O protagonista é um dos muitos migrantes que partem em direção à cidade grande na esperança de conseguir uma vida que lhe permita, no mesmo dia, almoçar e jantar. Contratado como faxineiro em um bar, Raimundo Nonato logo descobre seu talento nato para a cozinha e, com suas coxinhas, transforma o boteco em um local de grande sucesso. É Giovanni, o dono de um conhecido restaurante italiano da região, quem primeiro intui os dotes de cozinheiro de Nonato e muda sua vida, contratando-o como ajudante de cozinheiro.

Assim acontece para Nonato a descoberta da cozinha italiana, das receitas, dos sabores — e, como não poderia deixar de ser, do vinho. Sua vida muda, e inicia-se a sua afirmação no mundo: uma casa, roupas, relacionamentos sociais — e, sobretudo, o amor de uma mulher, a prostituta de bom apetite Íria, com a qual estabelece uma ancestral relação de sexo em troca de comida.

O talento de Nonato na cozinha também é rapidamente descoberto por seus companheiros de cela. Para eles e seu violento chefe, Bujiú, a chegada do novo companheiro na cela é a salvação, pois logo o miserável rancho da cadeia logo se transforma em pratos exóticos.

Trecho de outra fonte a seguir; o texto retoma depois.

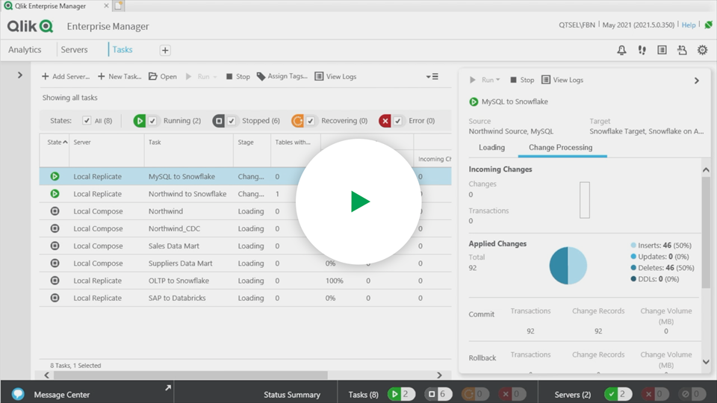Open the Run dropdown in right panel
The height and width of the screenshot is (403, 717).
pos(485,80)
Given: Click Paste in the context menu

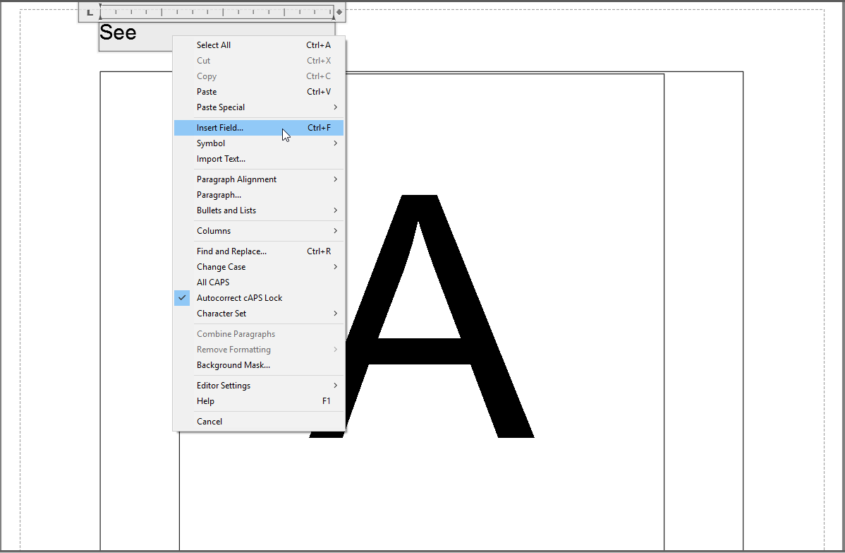Looking at the screenshot, I should tap(206, 91).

Nonato, à sua revelia, passa então a ser conhecido como Alecrim, e com esse apelido começa também a sua escalada ao poder.

Como e porque Nonato acabou na cadeia, isto não sabemos. Esta é uma pergunta que será respondida apenas no final da história, quando se descobrirá o delito cometido por este homem e se completará o seu aprendizado. Pois Nonato, apesar de sua ingenuidade e simplicidade, rapidamente aprende as regras da sociedade dos que devoram ou são devorados. Regras que ele usa a seu favor, porque mesmo os cozinheiros têm direito a comer sua parte — e eles sabem, mais do que ninguém, qual é a parte melhor.

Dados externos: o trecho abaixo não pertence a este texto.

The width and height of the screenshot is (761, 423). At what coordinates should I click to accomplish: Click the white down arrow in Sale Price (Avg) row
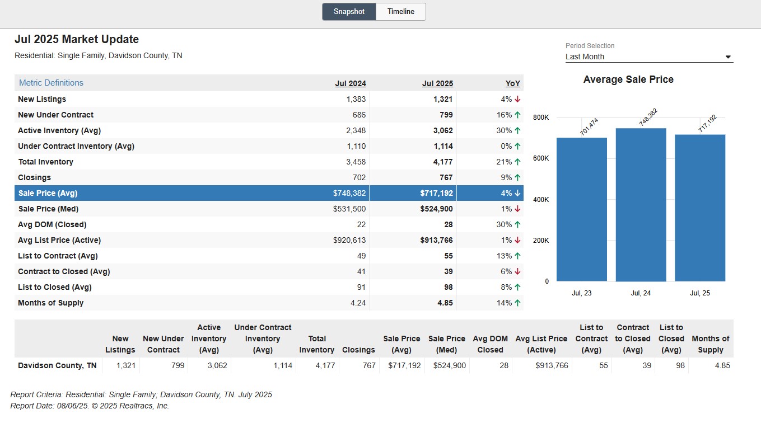517,193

Neste mês de julho, Estômago estará sendo apresentado em três festivais internacionais. O longa-metragem, que já tem nove eventos desse quilate no currículo, abre a Mostra Premiére Brazil no MoMA (Museu de Arte Moderna de Nova York), participa do 25.º Festival de Cinema de Jerusalém (Israel) e será visto no Festival Internacional de Cinema de Durban (África do Sul).